To improve care of patients with neurologic manifestations of HIV/AIDS, early diagnosis of HIV infection, patient education, starting prophylaxis when needed (e.g. INH and cotrimoxazole prophylaxis, BCG vaccination to decrease incidence of tuberculous meningitis), starting ART timely, making standard therapy for opportunistic infections readily available(e.g. sulfadiazine-pyremethamin with leucovorin and Amphotericin B), improving availability and quality of laboratory investigations and neuroimaging studies are very important.

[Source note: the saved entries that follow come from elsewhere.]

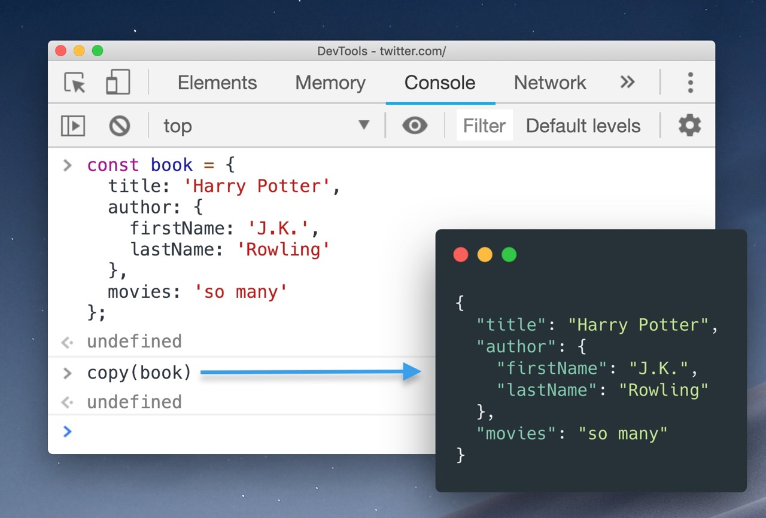766x518 pixels.
Task: Switch to the Network panel
Action: (x=549, y=83)
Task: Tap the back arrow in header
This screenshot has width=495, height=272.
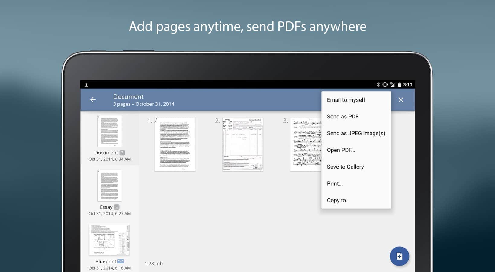Action: click(x=93, y=100)
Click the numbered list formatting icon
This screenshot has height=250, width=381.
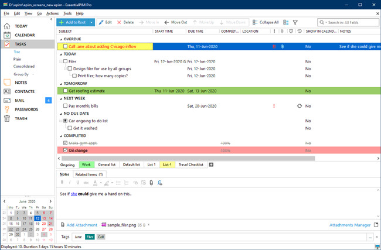point(127,183)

In conclusion, most of our patients with neurologic manifestations of HIV/AIDS had advanced disease at presentations which was evidenced by: almost all were in stage IV, majority had low CD4 count and most had opportunistic CNS infections as the leading etiologies. Majority of patients were diagnosed to have HIV infection at admission and only a few patients were on ART and cotrimoxazole prophylaxis. Etiological diagnosis was difficult in some patients because of limited availability of laboratory services and lack of facilities for neuroimaging studies. Seizure and change in sensorium at presentation were independent predictors of mortality. To improve the high mortality and morbidity observed in our study, prevention of HIV infection, and when it occurs early diagnosis and appropriate prophylaxis and treatment of opportunistic infections and timely ART are recommended.